Taiwan's money supply growth slowed last month for a second straight month and reached the lowest growth rate since August 2003, the central bank reported on Thursday.
M2, the broad measure of money supply covering cash in circulation and all deposits, was up 3.47 percent at the end of last month compared with a year earlier, following an annual increase of 4.25 percent in August, the bank's data showed.
A first look at last month's 3.47 percent growth rate -- which fell below the central bank's annual target of between 3.50 percent and 7.50 percent -- raises concern that monetary conditions are a bit tighter than desired, which in theory will lead to an economic slowdown and contractions in financial markets.
But in reality, Taiwan's liquidity in the money markets remains ample because the central bank has used public market operations to drain excess funds from the banking system to help stem inflation.
Furthermore, the significance of the relationship between money supply growth and macroeconomic performance has become weaker in recent times, given that a lot of funds have been moved out of savings and time deposits -- which are included in M2 -- and into stocks, mutual funds and other financial instruments, which are not.
Therefore, the latest money supply data are no cause for concern from the supply side and the bank is likely to wait for the release of more data before finalizing its policy adjustment in its December meeting.
But the figures do confirm an economic scenario where continued capital outflows as well as slower growth in bank loans and domestic investment are here to stay. It is the demand side of the monetary conditions that raises concern.
Central bank statistics show that at the end of last month the annual growth rate of total outstanding loans and investments at major financial institutions was 3.31 percent, lower than a revised 3.77 percent in August. It was the lowest growth rate in three years.
This slower annual growth rate indicates that banks have become more conservative in extending loans after the bad loan problems of the last couple of years. But at the same time, it also shows a lukewarm demand for bank loans from local companies for business expansion or other investments.
Adding more pressure to this scenario was the Cabinet's announcement last week about the lifting of restrictions on stock investments in H-shares and red chips listed in Hong Kong and Macau, as well as in Chinese stocks, by domestic mutual funds.
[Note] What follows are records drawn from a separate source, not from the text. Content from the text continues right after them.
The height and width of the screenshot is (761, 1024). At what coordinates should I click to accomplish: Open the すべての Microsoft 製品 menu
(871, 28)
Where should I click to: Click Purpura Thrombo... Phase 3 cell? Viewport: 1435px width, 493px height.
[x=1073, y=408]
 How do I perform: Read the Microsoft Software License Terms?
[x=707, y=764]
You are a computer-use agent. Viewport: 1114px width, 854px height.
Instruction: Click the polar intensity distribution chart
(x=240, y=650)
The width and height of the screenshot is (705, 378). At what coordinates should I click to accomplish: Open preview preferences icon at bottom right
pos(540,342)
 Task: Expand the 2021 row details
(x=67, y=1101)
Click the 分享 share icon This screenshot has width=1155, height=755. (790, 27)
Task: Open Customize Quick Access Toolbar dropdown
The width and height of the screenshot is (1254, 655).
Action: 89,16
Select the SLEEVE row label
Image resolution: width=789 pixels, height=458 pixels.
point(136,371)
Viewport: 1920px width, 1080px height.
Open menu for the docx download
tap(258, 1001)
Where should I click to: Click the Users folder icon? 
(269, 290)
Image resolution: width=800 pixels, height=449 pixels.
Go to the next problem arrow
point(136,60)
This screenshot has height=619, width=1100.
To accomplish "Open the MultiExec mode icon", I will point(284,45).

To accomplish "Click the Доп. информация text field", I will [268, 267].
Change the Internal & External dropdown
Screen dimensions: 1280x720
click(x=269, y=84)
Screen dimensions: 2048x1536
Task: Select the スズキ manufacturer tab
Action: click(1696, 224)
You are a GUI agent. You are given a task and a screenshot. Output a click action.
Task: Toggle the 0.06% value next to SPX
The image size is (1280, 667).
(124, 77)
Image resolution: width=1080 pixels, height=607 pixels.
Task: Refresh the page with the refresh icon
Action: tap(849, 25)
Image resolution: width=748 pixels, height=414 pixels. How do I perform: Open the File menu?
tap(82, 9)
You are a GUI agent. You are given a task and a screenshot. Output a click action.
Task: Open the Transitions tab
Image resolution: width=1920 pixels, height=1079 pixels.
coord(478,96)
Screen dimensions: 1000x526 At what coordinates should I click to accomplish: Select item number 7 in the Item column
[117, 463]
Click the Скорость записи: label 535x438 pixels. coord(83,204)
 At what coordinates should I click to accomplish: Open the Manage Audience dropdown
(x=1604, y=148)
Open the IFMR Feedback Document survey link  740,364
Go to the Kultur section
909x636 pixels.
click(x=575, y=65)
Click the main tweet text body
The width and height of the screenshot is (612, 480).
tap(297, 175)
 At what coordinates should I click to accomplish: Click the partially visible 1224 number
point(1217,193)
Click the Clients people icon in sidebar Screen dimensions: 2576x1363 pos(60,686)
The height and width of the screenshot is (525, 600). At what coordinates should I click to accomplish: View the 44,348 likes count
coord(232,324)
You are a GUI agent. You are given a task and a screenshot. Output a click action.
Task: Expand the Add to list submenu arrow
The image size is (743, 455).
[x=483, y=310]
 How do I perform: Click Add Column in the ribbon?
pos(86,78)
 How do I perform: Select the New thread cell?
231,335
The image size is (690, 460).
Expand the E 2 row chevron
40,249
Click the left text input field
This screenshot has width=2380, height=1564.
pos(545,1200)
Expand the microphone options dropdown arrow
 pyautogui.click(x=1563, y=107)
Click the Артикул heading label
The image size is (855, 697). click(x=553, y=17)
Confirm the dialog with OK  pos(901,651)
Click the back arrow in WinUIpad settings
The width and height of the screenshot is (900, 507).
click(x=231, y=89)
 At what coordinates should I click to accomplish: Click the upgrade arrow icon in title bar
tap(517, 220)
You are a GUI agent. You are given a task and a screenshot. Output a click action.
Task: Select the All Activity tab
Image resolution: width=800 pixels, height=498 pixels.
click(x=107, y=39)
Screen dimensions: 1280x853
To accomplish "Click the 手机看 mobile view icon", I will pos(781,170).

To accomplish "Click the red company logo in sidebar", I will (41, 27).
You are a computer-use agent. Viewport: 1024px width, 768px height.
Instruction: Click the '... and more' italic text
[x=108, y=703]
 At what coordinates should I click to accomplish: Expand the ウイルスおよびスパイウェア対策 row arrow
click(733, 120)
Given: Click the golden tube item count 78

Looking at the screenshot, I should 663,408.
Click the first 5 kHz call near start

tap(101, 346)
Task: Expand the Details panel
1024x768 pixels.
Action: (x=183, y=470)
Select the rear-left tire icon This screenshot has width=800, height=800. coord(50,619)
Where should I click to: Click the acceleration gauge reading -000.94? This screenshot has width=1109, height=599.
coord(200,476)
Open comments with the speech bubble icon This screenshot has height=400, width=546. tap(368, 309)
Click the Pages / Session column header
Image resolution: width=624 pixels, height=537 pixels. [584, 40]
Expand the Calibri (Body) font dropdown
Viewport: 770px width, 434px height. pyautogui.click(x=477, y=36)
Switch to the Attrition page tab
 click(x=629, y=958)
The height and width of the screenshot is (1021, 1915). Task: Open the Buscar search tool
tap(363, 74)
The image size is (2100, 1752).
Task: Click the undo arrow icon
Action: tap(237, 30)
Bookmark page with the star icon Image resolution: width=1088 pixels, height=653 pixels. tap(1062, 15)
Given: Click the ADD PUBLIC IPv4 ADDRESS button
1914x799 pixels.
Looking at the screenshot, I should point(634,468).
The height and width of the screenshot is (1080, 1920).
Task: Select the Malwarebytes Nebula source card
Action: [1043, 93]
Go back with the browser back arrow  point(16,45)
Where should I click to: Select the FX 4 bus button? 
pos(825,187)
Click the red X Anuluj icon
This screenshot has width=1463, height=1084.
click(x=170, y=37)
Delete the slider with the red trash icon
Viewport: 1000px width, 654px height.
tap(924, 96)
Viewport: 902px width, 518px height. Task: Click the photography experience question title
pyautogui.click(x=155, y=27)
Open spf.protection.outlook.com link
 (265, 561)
This example of liberalization was certainly good news for domestic funds and local investors, but it injected some uncertainty into the development of local stock markets, as the government estimates local mutual funds could invest up to NT$40 billion (US$1.2 billion) in H-shares and red chips once the measure takes effect.
While some investors may still favor offshore funds that are not subject to government regulations and can invest in Hong Kong or China at their discretion, the truth is that the recent strong performance of Hong Kong and Chinese stocks may attract more capital outflow if the lack of attractive investment opportunities continues at home.
With continued capital outflows, the momentum of domestic capital markets will be negatively affected and the New Taiwan dollar will face depreciation pressure. That in turn will deter more domestic funds seeking higher yield investment targets.
The real impact of the new overseas investment measure on capital outflows remains to be seen. But the key to resolving this problem is in the government boosting domestic investment, not just the central bank's monetary policy.